# Lug-to-lug length of IWC Mark XVIII



## ivanos (Jun 25, 2016)

Dear all,

This may be the first publicly available information of the lug-to-lug length of IWC Mark XVIII. b-)
Those who are considering owning one and are thinking about the watch size are lucky. When I bought it I couldn't find such info. :roll:

The lug-to-lug length is 50mm. The length of each lug is 5mm. So guys, time to measure your wrist width!


----------



## upupa epops (Apr 24, 2016)

*strikes another one off the list of potential purchases*

Thanks Ivanos, appreciate this info...

Interesting how so many, dare I say all, reviews of watches will give you the diameter, the thickness and the L2L width but not the L2L lenght.


----------



## ivanos (Jun 25, 2016)

upupa epops said:


> *strikes another one off the list of potential purchases*
> 
> Thanks Ivanos, appreciate this info...
> 
> Interesting how so many, dare I say all, reviews of watches will give you the diameter, the thickness and the L2L width but not the L2L lenght.

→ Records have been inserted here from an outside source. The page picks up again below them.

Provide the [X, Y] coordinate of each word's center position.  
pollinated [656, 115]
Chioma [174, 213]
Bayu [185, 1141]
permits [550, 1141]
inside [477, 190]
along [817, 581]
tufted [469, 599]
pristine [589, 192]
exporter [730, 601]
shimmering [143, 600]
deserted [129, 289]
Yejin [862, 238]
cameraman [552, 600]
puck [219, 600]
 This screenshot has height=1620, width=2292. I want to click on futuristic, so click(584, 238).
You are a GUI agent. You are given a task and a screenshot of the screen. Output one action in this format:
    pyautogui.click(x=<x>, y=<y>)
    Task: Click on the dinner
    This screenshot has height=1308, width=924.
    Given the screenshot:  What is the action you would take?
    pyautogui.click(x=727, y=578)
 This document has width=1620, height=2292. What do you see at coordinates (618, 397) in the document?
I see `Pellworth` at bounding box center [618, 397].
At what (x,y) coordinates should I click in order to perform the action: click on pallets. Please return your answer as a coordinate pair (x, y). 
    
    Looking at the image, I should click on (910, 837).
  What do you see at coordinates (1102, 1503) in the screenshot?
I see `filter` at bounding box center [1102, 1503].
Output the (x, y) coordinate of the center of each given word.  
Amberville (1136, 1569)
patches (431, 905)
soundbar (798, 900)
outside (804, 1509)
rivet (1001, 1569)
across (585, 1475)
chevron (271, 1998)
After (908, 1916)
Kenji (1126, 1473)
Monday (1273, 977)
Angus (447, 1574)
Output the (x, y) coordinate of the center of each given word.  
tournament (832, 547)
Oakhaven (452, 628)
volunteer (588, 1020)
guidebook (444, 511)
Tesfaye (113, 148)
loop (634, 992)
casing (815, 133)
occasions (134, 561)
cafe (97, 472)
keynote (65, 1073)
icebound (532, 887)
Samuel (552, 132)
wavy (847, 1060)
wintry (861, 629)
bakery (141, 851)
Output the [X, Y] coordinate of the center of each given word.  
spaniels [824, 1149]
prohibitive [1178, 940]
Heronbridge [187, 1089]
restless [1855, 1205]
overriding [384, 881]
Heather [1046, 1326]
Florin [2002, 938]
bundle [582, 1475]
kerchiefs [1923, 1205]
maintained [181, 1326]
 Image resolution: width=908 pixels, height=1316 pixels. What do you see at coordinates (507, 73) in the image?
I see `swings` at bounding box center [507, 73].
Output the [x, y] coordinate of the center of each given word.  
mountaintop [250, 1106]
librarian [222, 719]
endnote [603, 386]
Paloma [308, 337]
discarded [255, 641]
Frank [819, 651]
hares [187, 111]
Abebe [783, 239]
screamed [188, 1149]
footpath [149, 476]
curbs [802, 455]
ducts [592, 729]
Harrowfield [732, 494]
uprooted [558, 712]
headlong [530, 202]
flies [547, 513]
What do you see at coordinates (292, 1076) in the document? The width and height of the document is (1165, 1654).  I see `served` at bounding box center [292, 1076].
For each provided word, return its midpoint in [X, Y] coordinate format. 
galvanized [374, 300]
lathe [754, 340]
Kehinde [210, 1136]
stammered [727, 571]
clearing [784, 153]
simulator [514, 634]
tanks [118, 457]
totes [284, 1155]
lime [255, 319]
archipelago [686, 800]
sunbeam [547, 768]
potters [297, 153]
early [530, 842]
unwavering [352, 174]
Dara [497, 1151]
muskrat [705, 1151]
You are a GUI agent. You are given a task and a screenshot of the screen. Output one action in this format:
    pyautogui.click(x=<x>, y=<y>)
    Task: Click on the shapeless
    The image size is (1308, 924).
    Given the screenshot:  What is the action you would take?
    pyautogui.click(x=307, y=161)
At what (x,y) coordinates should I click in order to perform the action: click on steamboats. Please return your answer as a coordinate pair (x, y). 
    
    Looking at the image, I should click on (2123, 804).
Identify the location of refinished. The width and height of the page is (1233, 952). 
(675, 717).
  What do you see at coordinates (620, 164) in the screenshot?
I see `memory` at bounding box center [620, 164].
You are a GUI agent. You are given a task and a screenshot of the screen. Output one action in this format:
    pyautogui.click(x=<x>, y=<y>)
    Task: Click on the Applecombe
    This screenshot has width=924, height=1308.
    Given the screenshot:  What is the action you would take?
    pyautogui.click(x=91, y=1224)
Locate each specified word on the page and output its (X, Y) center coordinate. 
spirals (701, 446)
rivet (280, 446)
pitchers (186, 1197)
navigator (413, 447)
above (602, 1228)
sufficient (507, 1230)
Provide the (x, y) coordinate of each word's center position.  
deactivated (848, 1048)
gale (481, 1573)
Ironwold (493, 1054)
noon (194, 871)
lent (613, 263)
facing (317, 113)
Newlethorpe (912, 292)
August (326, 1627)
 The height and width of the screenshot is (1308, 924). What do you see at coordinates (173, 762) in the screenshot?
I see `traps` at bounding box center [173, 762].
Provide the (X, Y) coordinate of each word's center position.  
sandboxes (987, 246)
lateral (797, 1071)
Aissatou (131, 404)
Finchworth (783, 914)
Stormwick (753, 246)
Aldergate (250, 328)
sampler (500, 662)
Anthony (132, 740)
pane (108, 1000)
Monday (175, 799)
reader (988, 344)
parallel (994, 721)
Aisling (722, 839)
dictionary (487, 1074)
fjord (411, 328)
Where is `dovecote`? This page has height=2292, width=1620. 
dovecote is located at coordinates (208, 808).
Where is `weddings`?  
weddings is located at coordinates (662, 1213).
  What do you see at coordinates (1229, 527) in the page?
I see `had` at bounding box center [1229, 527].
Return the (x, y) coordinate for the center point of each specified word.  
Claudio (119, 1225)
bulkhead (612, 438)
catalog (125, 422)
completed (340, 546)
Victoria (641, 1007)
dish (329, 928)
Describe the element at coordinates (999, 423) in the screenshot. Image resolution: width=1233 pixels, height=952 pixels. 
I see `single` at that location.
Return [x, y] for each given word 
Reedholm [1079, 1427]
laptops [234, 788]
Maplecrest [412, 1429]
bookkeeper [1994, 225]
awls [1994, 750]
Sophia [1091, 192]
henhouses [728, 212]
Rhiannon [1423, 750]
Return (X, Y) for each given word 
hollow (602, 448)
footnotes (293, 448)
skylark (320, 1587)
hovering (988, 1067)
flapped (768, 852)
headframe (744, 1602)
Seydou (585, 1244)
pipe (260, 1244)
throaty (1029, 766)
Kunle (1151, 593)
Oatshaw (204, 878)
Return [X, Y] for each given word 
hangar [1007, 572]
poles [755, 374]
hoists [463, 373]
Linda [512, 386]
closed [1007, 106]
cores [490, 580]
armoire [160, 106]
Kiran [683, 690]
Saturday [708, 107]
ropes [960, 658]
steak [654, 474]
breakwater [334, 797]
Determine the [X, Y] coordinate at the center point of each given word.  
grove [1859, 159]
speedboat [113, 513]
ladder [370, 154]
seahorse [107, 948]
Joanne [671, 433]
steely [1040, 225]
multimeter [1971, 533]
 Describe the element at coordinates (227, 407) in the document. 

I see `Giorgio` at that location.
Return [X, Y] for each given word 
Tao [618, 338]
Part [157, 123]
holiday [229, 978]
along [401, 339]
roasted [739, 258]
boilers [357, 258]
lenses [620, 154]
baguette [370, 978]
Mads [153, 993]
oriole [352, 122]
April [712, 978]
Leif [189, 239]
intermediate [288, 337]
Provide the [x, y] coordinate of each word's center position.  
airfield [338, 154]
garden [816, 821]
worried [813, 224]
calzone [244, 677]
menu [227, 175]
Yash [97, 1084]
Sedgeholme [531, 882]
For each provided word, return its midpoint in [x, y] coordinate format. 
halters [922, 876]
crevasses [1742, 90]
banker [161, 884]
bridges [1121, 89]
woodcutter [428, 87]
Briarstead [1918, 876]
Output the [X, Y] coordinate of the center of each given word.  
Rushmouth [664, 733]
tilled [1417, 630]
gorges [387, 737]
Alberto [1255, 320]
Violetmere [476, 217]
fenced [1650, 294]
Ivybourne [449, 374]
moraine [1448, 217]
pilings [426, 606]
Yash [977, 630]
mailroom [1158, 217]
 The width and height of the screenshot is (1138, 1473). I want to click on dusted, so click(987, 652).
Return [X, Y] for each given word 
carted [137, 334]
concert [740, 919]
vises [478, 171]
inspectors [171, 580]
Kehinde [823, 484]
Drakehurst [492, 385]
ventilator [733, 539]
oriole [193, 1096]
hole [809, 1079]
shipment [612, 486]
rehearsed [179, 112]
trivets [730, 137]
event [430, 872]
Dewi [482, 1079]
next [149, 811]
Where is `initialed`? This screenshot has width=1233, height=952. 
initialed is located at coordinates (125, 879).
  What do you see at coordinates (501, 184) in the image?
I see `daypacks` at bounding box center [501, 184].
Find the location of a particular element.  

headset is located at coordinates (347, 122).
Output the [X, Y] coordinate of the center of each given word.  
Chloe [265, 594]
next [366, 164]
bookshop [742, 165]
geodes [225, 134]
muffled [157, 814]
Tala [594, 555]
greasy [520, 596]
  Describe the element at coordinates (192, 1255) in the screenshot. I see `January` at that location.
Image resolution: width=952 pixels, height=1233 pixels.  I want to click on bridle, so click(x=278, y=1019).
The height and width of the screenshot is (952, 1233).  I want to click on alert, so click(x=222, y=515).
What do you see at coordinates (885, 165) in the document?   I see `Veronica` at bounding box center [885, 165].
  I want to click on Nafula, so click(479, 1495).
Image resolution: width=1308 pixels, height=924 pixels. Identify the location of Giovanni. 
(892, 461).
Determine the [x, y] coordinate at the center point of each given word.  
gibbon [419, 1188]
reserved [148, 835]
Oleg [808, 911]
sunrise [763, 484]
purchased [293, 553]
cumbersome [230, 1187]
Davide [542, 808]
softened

well, that community simply hasn't got this point may I say. But on ther other hand, this may in part due to the large-watch trend over past decade and many people just don't care much about this consideration.


----------



## Dufresne (Dec 20, 2012)

L2L and dial/crystal diameter should be included in every spec sheet!!


Sent from my iPhone using Tapatalk


----------



## LeslieL (May 24, 2016)

Thanks so much for the useful information !


----------